# WORK ITEM:
What is the number of lines below that contain the word "text"? Respond with that number alone.

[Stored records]
Content starts
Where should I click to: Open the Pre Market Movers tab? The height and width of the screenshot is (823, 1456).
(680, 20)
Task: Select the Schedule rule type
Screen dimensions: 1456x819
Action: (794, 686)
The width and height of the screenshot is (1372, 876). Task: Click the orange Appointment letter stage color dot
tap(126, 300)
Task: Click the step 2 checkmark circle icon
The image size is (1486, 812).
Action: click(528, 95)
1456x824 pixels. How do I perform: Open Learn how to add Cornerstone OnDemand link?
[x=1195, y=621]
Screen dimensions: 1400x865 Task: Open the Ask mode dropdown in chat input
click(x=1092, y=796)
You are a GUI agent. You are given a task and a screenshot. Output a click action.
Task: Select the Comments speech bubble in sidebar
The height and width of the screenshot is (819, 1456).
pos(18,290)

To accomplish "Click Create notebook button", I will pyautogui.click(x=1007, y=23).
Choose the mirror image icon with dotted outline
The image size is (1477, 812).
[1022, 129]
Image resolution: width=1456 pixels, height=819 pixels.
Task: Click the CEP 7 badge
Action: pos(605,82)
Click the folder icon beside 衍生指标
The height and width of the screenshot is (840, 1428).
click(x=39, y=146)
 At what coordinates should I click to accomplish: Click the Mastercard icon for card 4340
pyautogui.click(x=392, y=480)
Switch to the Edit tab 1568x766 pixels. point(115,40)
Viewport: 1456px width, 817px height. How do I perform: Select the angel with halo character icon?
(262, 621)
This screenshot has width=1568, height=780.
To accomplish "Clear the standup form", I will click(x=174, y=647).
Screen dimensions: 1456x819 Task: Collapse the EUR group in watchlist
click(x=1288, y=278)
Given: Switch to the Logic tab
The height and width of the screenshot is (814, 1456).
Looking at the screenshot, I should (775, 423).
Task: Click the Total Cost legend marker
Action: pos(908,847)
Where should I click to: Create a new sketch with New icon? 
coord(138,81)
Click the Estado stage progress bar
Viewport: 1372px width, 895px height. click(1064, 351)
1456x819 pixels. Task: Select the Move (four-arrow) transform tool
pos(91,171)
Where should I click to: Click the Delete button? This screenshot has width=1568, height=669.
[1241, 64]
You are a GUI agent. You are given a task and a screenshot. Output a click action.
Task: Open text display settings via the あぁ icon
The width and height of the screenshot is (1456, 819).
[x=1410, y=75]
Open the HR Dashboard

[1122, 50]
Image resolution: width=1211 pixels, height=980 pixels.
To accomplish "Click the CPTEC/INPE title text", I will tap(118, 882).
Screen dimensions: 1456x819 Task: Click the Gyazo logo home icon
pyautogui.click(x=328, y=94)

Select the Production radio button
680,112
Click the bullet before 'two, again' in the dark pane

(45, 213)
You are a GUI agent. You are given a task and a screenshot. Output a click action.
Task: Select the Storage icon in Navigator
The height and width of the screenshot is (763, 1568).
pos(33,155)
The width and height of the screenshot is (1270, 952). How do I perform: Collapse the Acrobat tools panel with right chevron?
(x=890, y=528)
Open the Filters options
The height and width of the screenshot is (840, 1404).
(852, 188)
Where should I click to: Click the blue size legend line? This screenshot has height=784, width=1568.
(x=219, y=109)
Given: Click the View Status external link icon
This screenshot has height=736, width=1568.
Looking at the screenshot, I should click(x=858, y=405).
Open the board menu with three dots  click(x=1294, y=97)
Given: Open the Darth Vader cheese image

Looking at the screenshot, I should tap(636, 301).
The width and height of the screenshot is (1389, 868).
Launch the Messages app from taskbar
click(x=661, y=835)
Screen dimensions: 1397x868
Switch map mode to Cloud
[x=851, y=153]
Content ends
# ANSWER SECTION:
2